De pronto he sentido nostalgia del rastro de Gijón, así que habrá que volver cualquier día, a cazar fotos, porque el rastro siempre le ha regalado a uno un sentido absurdo de nosotros mismos.
Alguien dijo en algún elucidario aquello de que Madrid era moro, lo que venía a ser como una condición natural del progresismo de Madrid. Madrid es moro porque congrega siempre multitudes y no porque vote socialista. Este fin de semana Madrid era un revoltijo de copas y un trajín de gente que me hizo sentir por un momento extranjero de mí mismo, un extranjero epocal, como de otro tiempo perdido, en el que el gentío caminaba como un río perdido, desbordando calles y plazas, sin distancia social, sin mascarillas. No hay manera de ordenar sus miradas, de alcanzar un sentido ordenado si no decide uno evadirse y vivir el Madrid noctivago y clandestino.
Porque el lema de Madrid este fin de semana ha sido todo un eslogan que sirva para justificar cualquier cosa hasta el año que viene: se cierra a las once, se sale a las doce. Se lo escucho decir a unos chavales mientras camino por Tirso de Molina. Y efectivamente, la muchachada ha salido a la calle a la medianoche y a las 11 de la mañana seguía por la plaza de Cascorro celebrando la otra gran multitud: el rastro. Y lo mismo me sirve para Madrid que para cualquier otra ciudad, Gijón, un suponer. Porque el rastro es universal y es también la celebración de las multitudes. El rastro es el último vestigio moro de Madrid. Los españoles necesitamos la multitud, una multitud anarca y ordenada, por la que se cuela siempre un viejo calavera, sacado de un cuadro de Velázquez, que nos recuerda que este país se reparte entre locos, pobres y señoritos. Esto lo ha entendido muy bien Isabel Díaz Ayuso, y no lo ha visto Gabilondo o no lo ha querido ver. La izquierda en Madrid pierde elecciones porque no se entiende ella misma. Y la clase obrera pasa de sus tabúes.
El rastro de Madrid ya se ha homologado al de las periferias. La covid y la modernidad se han llevado por delante a los viejos chamarileros que trajinaban con sus antigüedades. Lejos quedan los objetos insólitos y aquellos otros cotidianos por los que había pasado el siglo de mano en mano, de casa en casa, de mueblé en mueblé hasta llegar a una esquina del rastro. Se ha quedado la plaza de Cascorro abanderada con camisetas, bragas, calcetines y alguna estampita moderna. Pero sigue intacta esa introversión del español reunido en el rastro a celebrar una militancia humilde y callejera: la de saberse multitud.
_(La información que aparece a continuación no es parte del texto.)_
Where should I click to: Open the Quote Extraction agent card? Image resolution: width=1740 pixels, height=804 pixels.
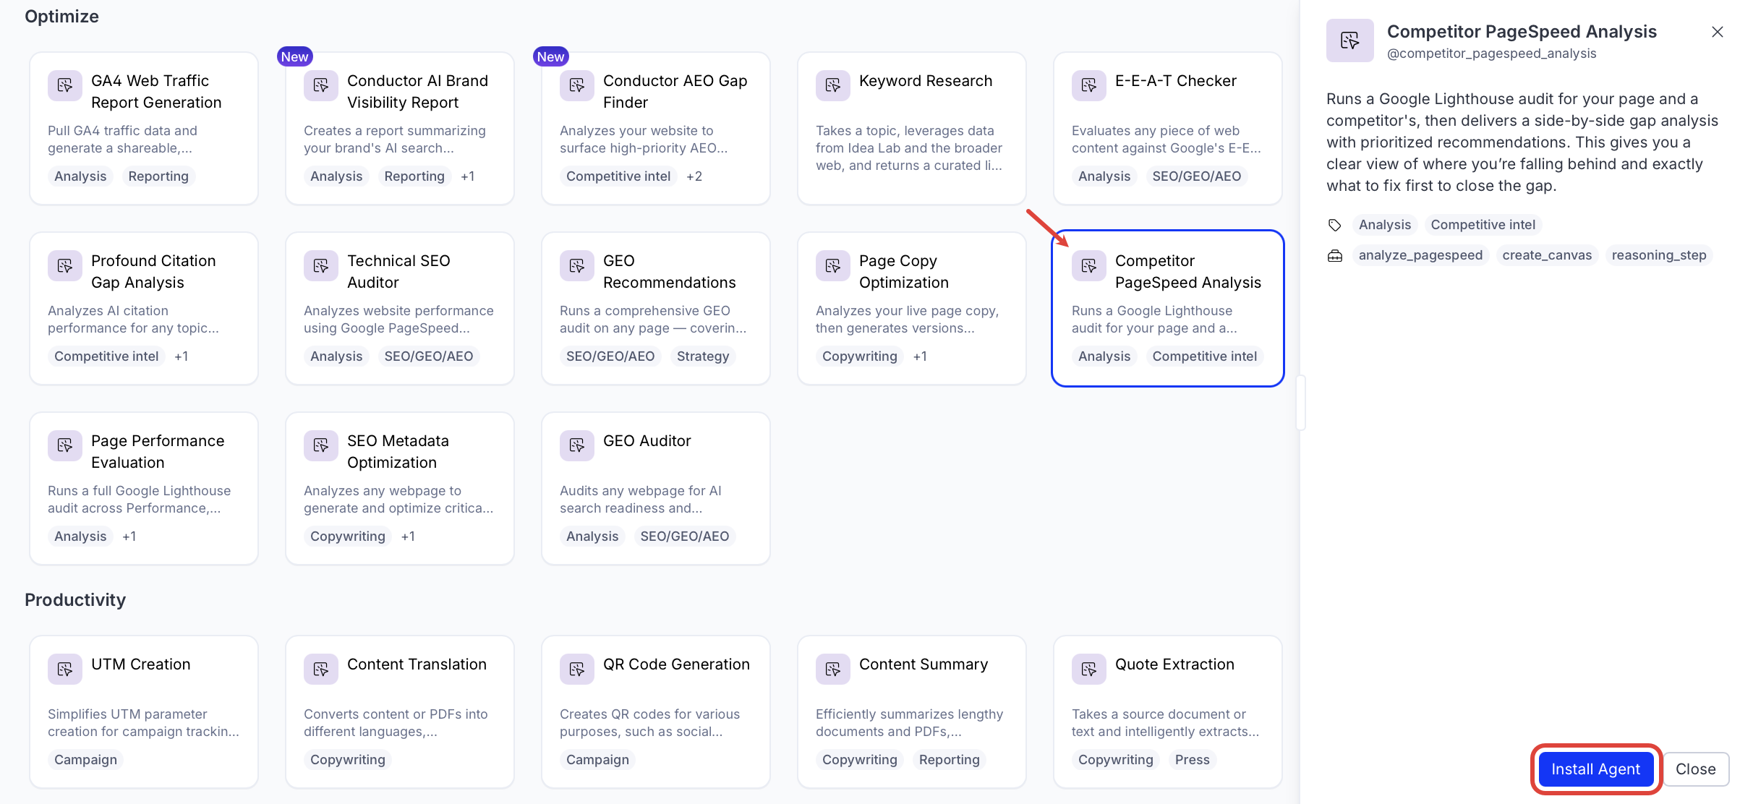tap(1167, 712)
El Rastro nos ofrece una interpretación del capitalismo rebajada a objeto pop y cotidiano. De pronto he sentido nostalgia del rastro de Gijón, así que habrá que volver cualquier día a cazar fotos, porque el rastro siempre le ha regalado a uno un sentido absurdo de nosotros mismos. En el rastro de Gijón he comprendido yo que se conserva el revés de la gran marca, como un emblema de nuestra vida cotidiana que se afana en buscar marcas verdaderas, lujos reales y falsos ornatos que pierden su precio en cuanto se pagan. Un chaval se toma la última en el Parnaso, porque en el rastro se verifica que el único valor que no cambia, el que siempre se mantiene intacto hasta nueva orden es el de la multitud. Por eso no importa que cierren los bares a las once. Todo el mundo sabe ya que se sale a las doce.